Items listed in a dataset:
★ ★ ★ ★ ★ ★ ★
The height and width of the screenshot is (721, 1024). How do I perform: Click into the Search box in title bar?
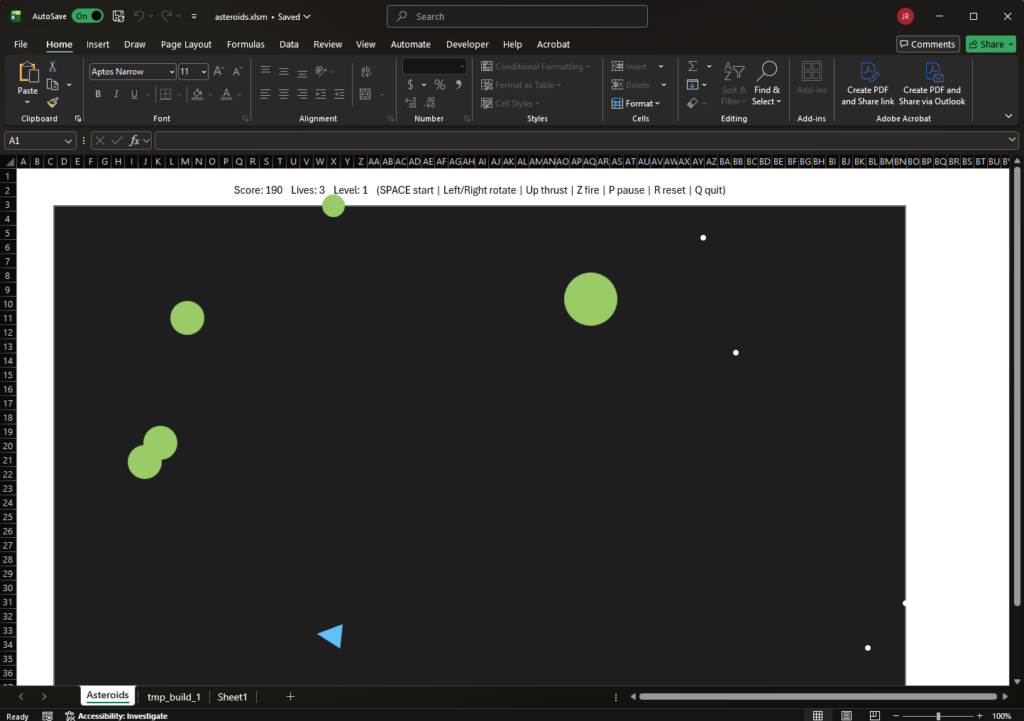(517, 16)
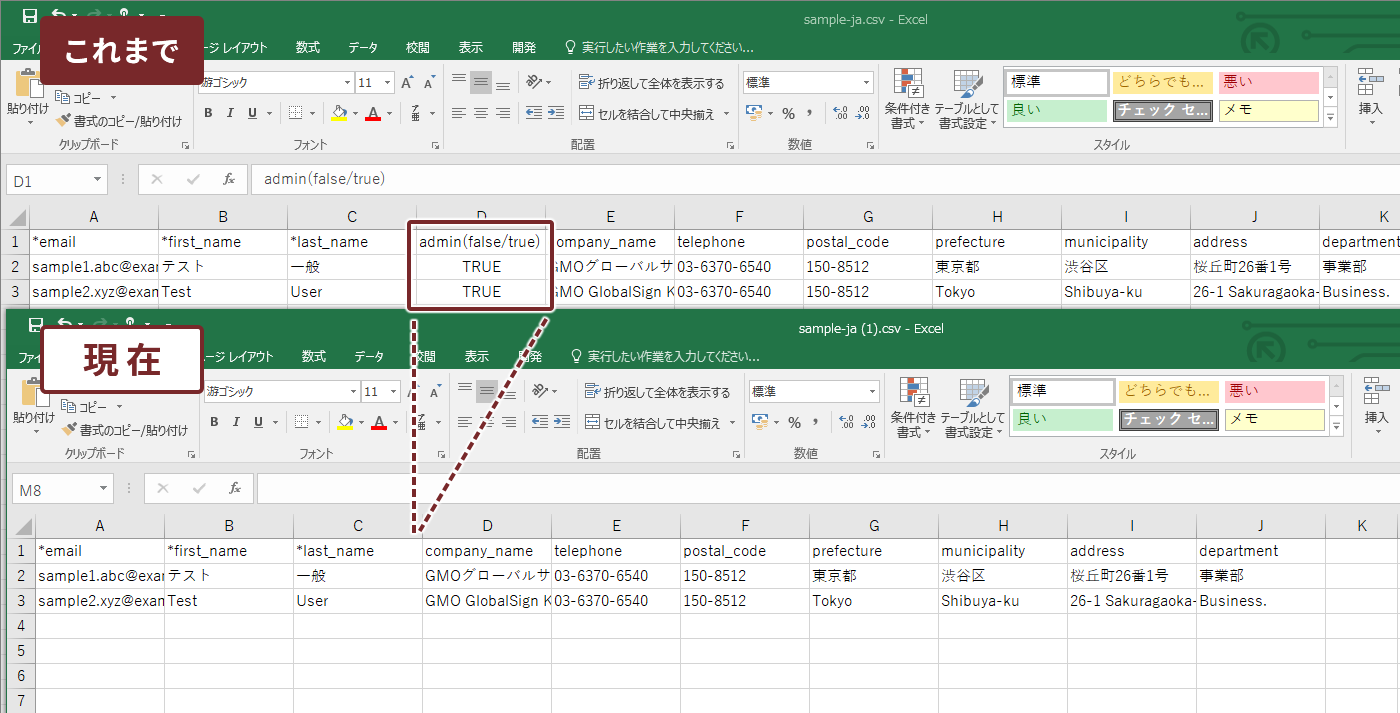1400x713 pixels.
Task: Click セルを結合して中央揃え in the lower window
Action: [660, 423]
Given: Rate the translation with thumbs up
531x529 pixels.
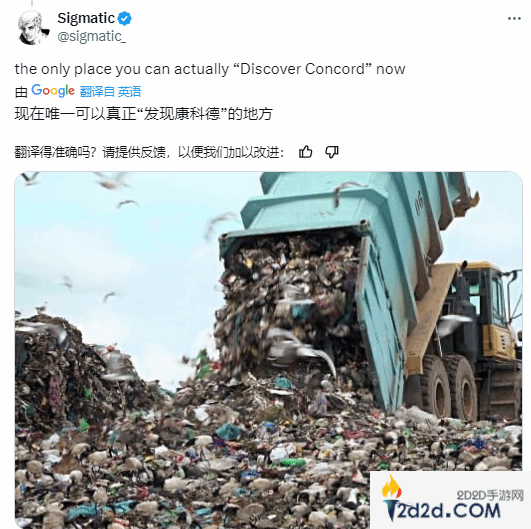Looking at the screenshot, I should pos(305,152).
★ ★ ★ ★ ★ ★ ★
**What to work on**
Drop the images; copy every entry above exactly.

**Solution for this problem**
The height and width of the screenshot is (721, 1024). How do I perform: Click into the Search box in title bar?
(517, 16)
1400x713 pixels.
Task: Click セルを結合して中央揃え in the lower window
Action: [660, 423]
Given: Rate the translation with thumbs up
531x529 pixels.
Looking at the screenshot, I should pos(305,152).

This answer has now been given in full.